A recent study suggested the activation of apelin/APJ signaling decreased efficacy in VEGF treatment, while bevacizumab decreased disease-free survival rates with increased expression of apelin in patients of ovarian cancer.
The activation of apelin/APJ signaling significantly decreased the efficacy of VEGF inhibitors in endothelial cells, while disease-free survival (DFS) rates of patients with ovarian cancer treated with bevacizumab (Avastin) significantly decreased with increased expression of apelin, according to a study published in Oncotarget.1
The researchers discovered that high levels of apelin correlated with shorter DFS compared to lower levels of apelin (median DFS, 14.1 months vs 41.2 months). This data confirmed the researchers’ work that patients with ovarian cancer treated with bevacizumab and high expression of the apelin/APJ pathway correlates with “worsened prognosis.”
“We have used in vivo tumor models that gain adaptive resistance to VEGF-targeting therapeutics to discover a unique molecular signature associated with the anti-VEGF resistance phenotype,” wrote Pharavee Jaiprasart and colleagues. “These pathways may function as important alternative angiogenic signaling pathways in the presence of VEGF blockade.”
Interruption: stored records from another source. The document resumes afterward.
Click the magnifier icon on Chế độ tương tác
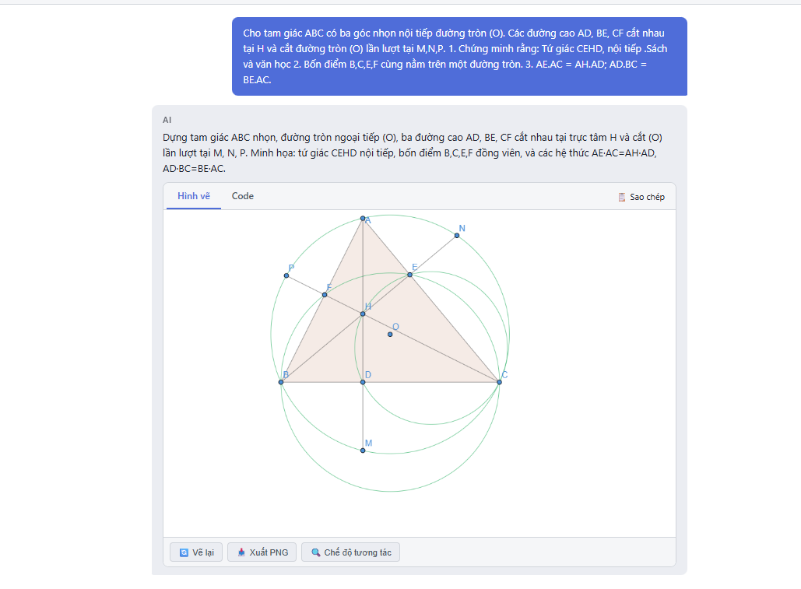 click(x=317, y=552)
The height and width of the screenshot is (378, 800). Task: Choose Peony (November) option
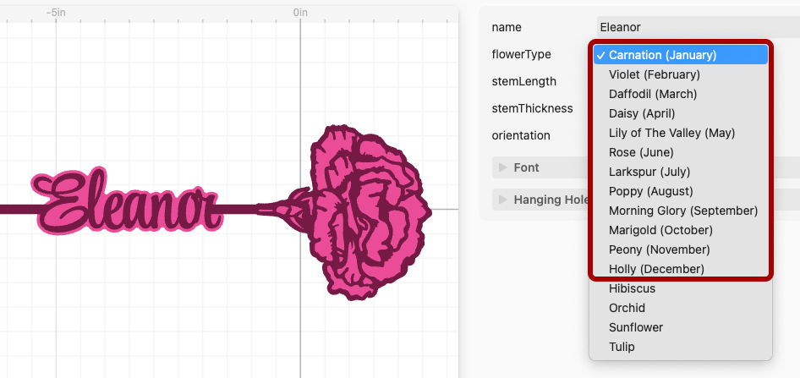click(681, 249)
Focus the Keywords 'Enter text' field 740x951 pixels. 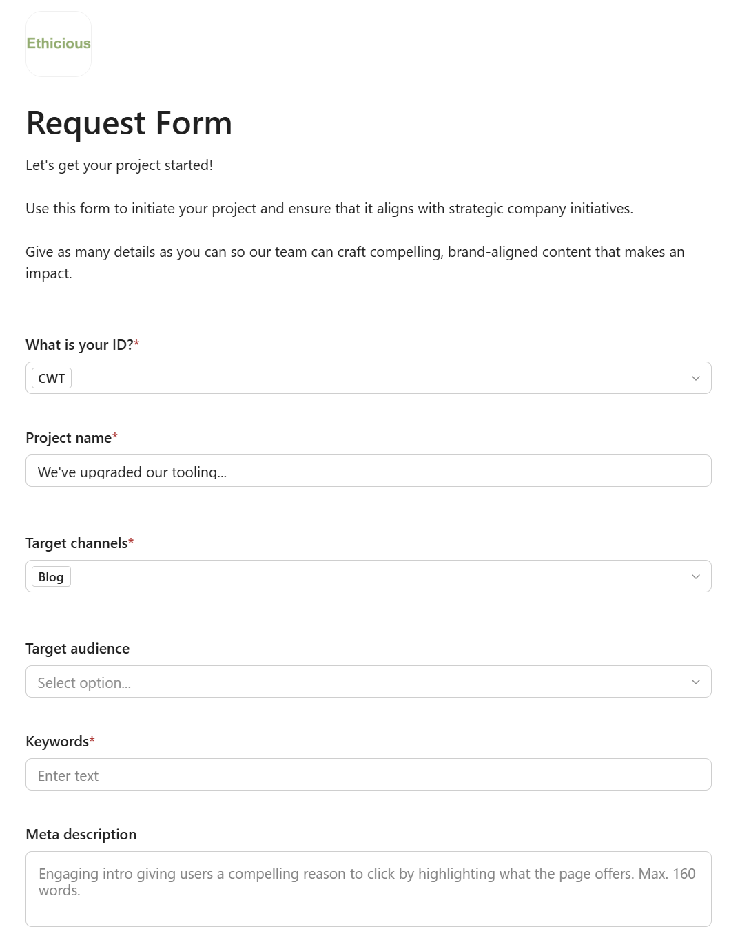click(x=369, y=775)
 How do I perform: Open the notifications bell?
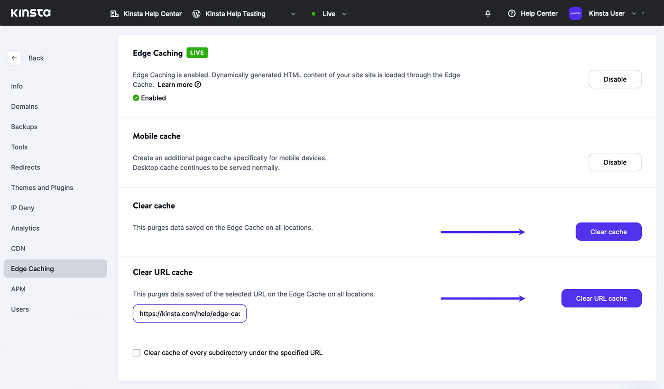[x=488, y=13]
Jaiprasart and colleagues categorized tumors that responded and regrew into 4 categories: bevacizumab- or sorafenib (Nexavar)-resistant and -sensitive. The resistant tumors saw regrowth starting around week 4-5, with 70% of tumors treated with bevacizumab experiencing progression and 50% of tumors treated with sorafenib progressing despite treatment.
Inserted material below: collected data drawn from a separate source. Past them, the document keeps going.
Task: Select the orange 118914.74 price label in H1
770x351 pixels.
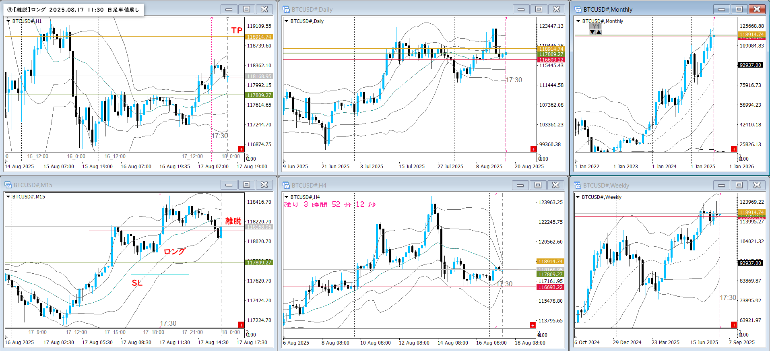Action: click(259, 37)
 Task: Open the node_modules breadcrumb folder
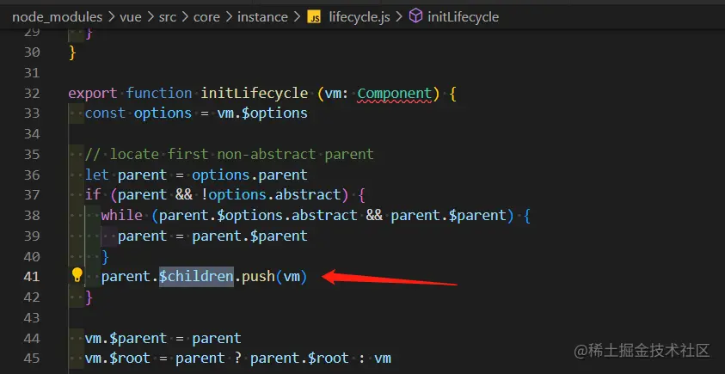(x=51, y=16)
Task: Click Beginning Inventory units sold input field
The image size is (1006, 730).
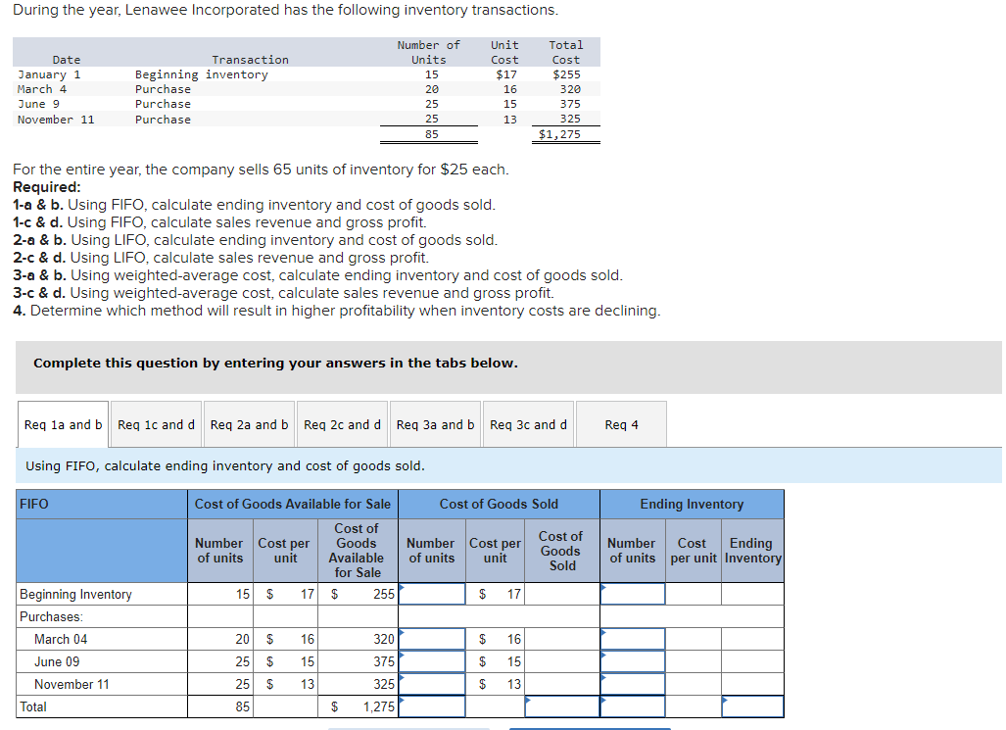Action: (432, 594)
“Together, these data show that the tumors that gained adaptive resistance with restored tumor progression, resumed angiogenesis and cell proliferation despite continued anti-VEGF treatment,” wrote the researchers.
With the rapid development of resistance to anti-VEGF treatment, a new method of treatment is required to continuously and effectively treat patients with ovarian cancer. Despite anti-VEGF treatment, tumors that developed resistance continued angiogenesis and cell proliferation.
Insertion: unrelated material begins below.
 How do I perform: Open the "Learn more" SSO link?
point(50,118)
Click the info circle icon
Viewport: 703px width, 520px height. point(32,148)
In turn, the researchers developed preclinical xenograft models of “ovarian cancer that acquire adaptive resistance to anti-VEGF therapeutics,”2 and used Ingenuity Pathway Analysis (IPA) to successfully identify signaling transduction pathways with resistant tumors, which were also involved in cancer progression.
The researchers also discovered that the addition of apelin to the presence of VEGF, which increased the migration and invasion of EaHY.926 cells, either maintained or increased the levels of phenotypes in the apelin/APJ pathway compared to the control group. This data suggests that the activated apelin/APJ pathway in endothelial cells decreases the efficacy of anti-VEGF treatments.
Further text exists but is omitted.